_YOUR GOAL:_
Repeat the records word for word, from their first line through the line that contains "Action: (x=502, y=178)".

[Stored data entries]

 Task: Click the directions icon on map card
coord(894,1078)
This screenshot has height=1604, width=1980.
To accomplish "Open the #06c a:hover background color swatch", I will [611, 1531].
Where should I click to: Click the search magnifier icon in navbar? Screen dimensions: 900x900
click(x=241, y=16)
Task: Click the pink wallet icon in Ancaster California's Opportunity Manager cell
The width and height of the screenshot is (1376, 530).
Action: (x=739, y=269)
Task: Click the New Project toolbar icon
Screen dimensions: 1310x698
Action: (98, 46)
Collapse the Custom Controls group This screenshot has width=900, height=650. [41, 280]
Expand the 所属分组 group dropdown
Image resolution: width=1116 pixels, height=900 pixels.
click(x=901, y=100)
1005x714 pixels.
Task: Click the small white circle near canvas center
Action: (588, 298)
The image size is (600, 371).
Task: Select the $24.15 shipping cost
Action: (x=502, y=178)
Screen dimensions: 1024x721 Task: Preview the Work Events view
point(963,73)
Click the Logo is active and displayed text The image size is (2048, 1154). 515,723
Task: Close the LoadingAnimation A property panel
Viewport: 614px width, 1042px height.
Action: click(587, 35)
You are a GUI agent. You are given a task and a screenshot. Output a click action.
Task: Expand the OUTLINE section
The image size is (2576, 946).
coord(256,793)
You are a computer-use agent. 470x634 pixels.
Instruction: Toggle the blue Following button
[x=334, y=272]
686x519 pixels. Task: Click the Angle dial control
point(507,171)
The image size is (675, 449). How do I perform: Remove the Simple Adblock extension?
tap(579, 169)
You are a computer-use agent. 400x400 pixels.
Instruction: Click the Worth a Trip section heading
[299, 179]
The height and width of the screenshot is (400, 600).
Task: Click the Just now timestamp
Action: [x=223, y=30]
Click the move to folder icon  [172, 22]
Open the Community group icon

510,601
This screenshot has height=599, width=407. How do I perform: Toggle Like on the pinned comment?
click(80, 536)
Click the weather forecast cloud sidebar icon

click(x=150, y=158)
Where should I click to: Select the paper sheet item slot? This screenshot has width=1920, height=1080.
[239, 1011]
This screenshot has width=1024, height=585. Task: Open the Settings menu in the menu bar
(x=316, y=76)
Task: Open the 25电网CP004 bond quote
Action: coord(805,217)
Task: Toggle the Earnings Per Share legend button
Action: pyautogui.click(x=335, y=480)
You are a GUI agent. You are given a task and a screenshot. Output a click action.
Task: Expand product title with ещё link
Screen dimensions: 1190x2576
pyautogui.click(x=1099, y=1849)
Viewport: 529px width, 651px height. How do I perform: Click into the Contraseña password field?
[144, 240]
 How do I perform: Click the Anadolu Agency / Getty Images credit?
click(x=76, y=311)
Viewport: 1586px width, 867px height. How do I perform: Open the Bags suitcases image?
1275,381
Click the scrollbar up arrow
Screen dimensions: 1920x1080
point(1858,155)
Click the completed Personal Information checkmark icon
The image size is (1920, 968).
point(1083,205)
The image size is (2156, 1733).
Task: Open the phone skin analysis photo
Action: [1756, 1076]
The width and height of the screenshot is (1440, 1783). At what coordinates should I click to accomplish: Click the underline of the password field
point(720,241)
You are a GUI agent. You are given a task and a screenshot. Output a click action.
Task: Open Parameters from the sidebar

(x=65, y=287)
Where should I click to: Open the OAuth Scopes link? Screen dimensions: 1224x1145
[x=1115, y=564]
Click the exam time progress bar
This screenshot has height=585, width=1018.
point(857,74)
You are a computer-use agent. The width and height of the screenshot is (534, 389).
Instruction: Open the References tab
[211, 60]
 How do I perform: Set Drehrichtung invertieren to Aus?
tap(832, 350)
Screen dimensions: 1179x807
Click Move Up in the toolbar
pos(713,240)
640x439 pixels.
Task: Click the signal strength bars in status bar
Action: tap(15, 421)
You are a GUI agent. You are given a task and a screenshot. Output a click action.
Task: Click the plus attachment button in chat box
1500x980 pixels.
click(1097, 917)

_EXERCISE SOLUTION:_
 Task: Click the directions icon on map card
coord(894,1078)
This screenshot has height=1604, width=1980.
To accomplish "Open the #06c a:hover background color swatch", I will [611, 1531].
Where should I click to: Click the search magnifier icon in navbar? Screen dimensions: 900x900
click(x=241, y=16)
Task: Click the pink wallet icon in Ancaster California's Opportunity Manager cell
The width and height of the screenshot is (1376, 530).
Action: (x=739, y=269)
Task: Click the New Project toolbar icon
Screen dimensions: 1310x698
Action: (98, 46)
Collapse the Custom Controls group This screenshot has width=900, height=650. [41, 280]
Expand the 所属分组 group dropdown
Image resolution: width=1116 pixels, height=900 pixels.
click(x=901, y=100)
1005x714 pixels.
Task: Click the small white circle near canvas center
Action: (588, 298)
The image size is (600, 371).
Task: Select the $24.15 shipping cost
Action: (x=502, y=178)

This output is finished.